## What the task requires
Would you transcribe exactly the lines from the one containing "Open the Newsfeed panel header" to the last line of the data below, both ends included, but none of the pictures?

## Data for processing
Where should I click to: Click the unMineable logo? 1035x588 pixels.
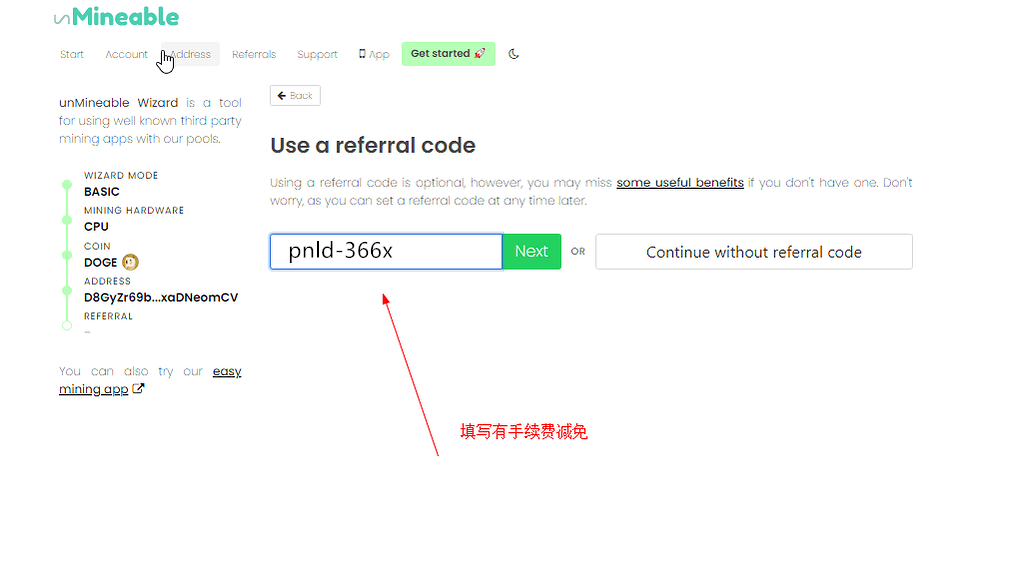[x=116, y=17]
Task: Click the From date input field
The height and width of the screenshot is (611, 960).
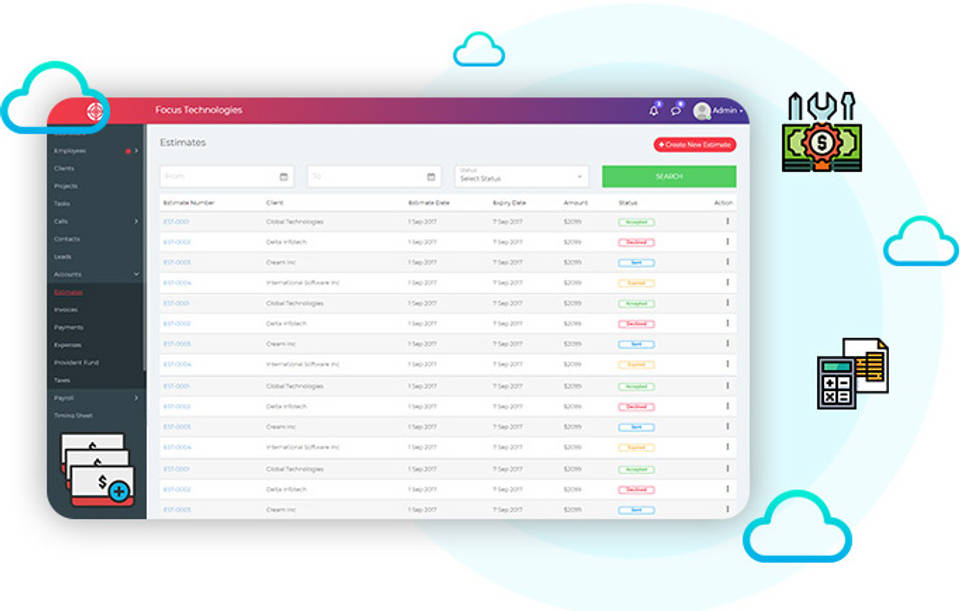Action: pyautogui.click(x=217, y=177)
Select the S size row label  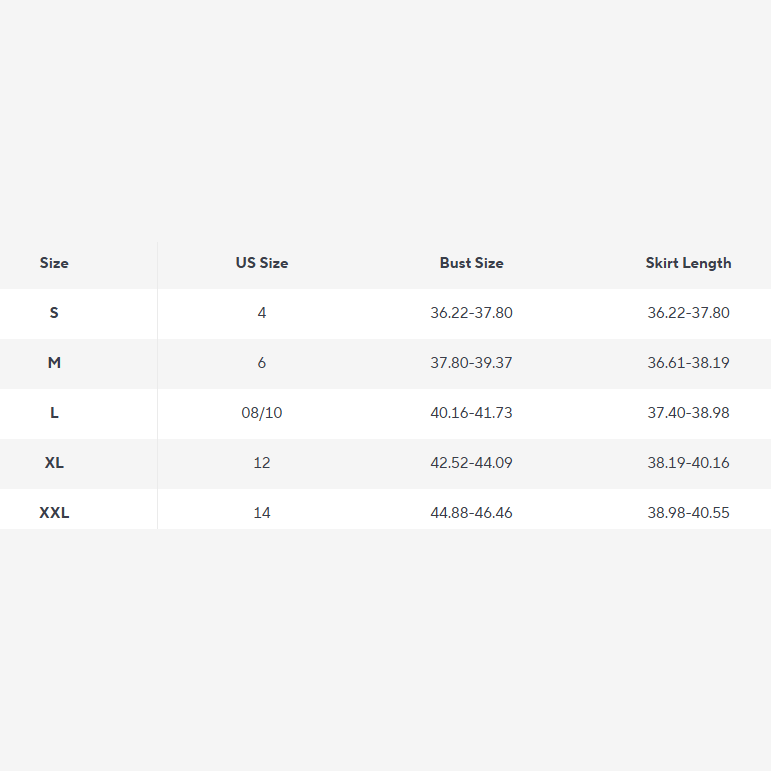(54, 313)
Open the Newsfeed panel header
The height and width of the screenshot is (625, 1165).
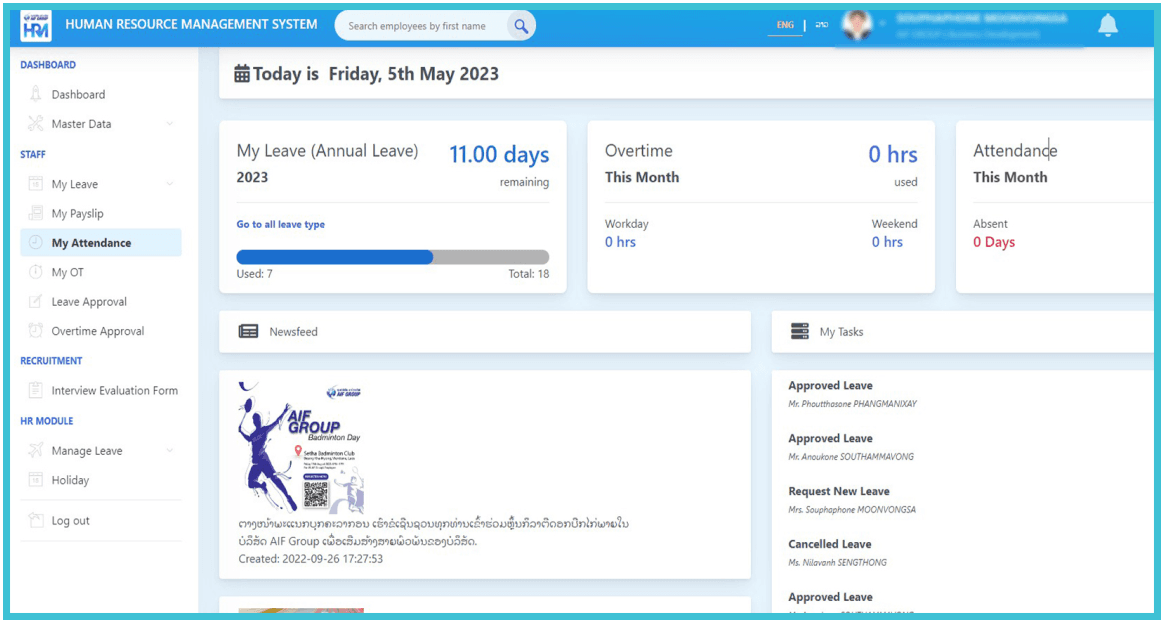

## Response
Open the Newsfeed panel header
The height and width of the screenshot is (625, 1165).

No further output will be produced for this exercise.